Unlike other sports, the Gentleman’s Game has not been well served in the gaming app department. It has been a while since we saw a really great cricket game for handsets or tablets - the equivalent of the FIFA, NBA or Tiger Woods series, if you will - but while the app universe’s cricket cupboard is relatively bare, it is not empty. There are still a few titles out there that can deliver a decent dollop of the game while you are on the move or need to kill a few minutes. And what better time than the eve of the Twenty20 World Cup to take a look at six of the best:
Big Cup Cricket
Square Enix’s venture into the world of cricket did not deliver the kind of path breaking experience we had expected, but did enough for us to rank it as one of the better cricket games we have played on a mobile device. The graphics might strike you as strange and cartoonish with sprite-like cricketers but what we love is the fact that gameplay is almost totally touch-oriented, with batting, bowling and yes, even fielding, being just a matter of swiping on the screen. The best mix of intuitive gameplay and the real sport that we have seen. Well worth the price, we think.
It used to be the people’s favourite on computers with its simple, Flash-based animation that needed you to do nothing other than hit the right direction key at the right to hit a shot. And it’s every bit as good on touchscreens and as simple to play. You are the batsman and you need to swipe in the right direction at the right time to stack up those runs against your name. The graphics are cartoon-ish but in a fun manner and gameplay is utterly simple and addictive. We call this the Angry Birds of cricket gaming - simply because it is so un-putdownable. And has real player names too.

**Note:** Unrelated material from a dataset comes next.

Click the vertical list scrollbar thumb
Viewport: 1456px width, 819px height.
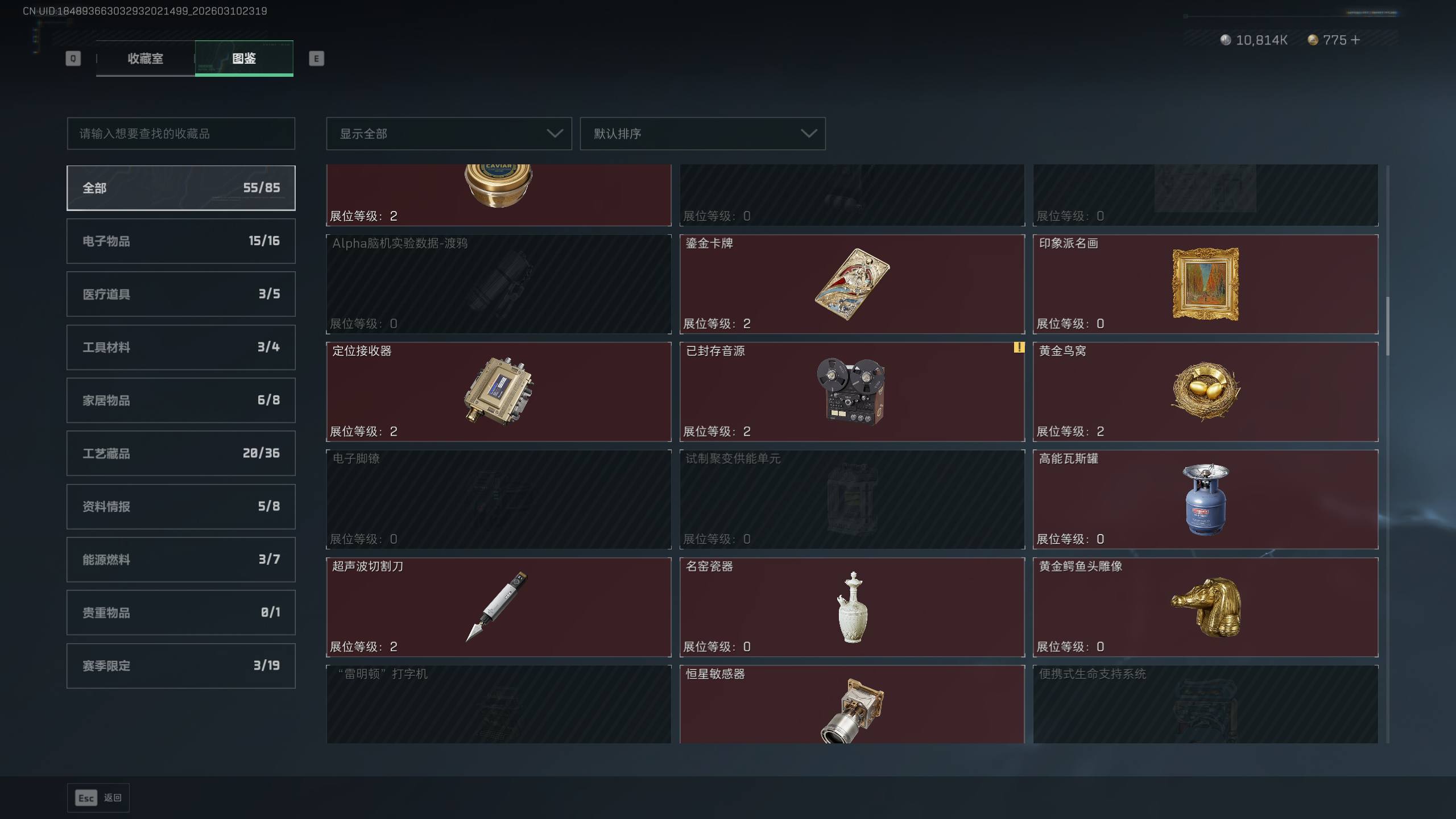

Like Stick Cricket, Turbo Cricket revels in its simplicity, although it is not really in the same league when it comes to graphics and gameplay. You get a side-on view of the batsman and your job is to tap an onscreen button at the right time to tackle a delivery - that’s it. Sounds simple? Well, it is when it comes to playing, but scoring runs can be a tough ask when you look at the vast selection of deliveries that are served up to you with no advance notice of their line or length. Perfect for those times when you have a few minutes to slaughter!
Cricket T20 Fever
For those looking for a slightly more elaborate game of cricket, complete with calls for runs, tweaking fields, shot selection and determining which delivery to bowl at what pace, this is perhaps the best option out there. Yes, we do think the controls could have been simpler and minimal - playing an entire over can sometimes take as long as playing an over of real cricket - but on the flip side, this does give you a fair deal of control over most aspects of the game, which is a bit of a rarity. Graphics are decent, although the cinematics waste time, and gameplay, once you get the hang of it, can deliver a load of fun.
Touch Cricket (iOS)
In terms of pure interface, this has got to be one of the quirkiest games we have played on a handset. It’s a batting-only game in which one thumb controls the stance of the batsman, the other dictates when he plays the stroke. So you work out your batsman’s stance using one thumb, and release the other at the appropriate moment to play a stroke, or even just leave the ball. Two-handed affair, yes, and one that we are not too sure is worthy of a price tag, but is fun, once you get the hang of it.
Available from: iTunes App Store
Price: $ 0.99
This one gets full marks for trying to break away from conventional stadia that are a pretty poor copy of the originals and instead plonking you into your neighbourhood (you can actually put a photograph of it in the background, if you wish). There are five players per team, you score one run when your stroke hits the wall, two if it clears a building...sounds familiar? We just wish it was a tad harder to score runs (batting is largely swipe controlled), but then heck, as they keep saying, cricket is a batsman’s game. Good fun in the free version too.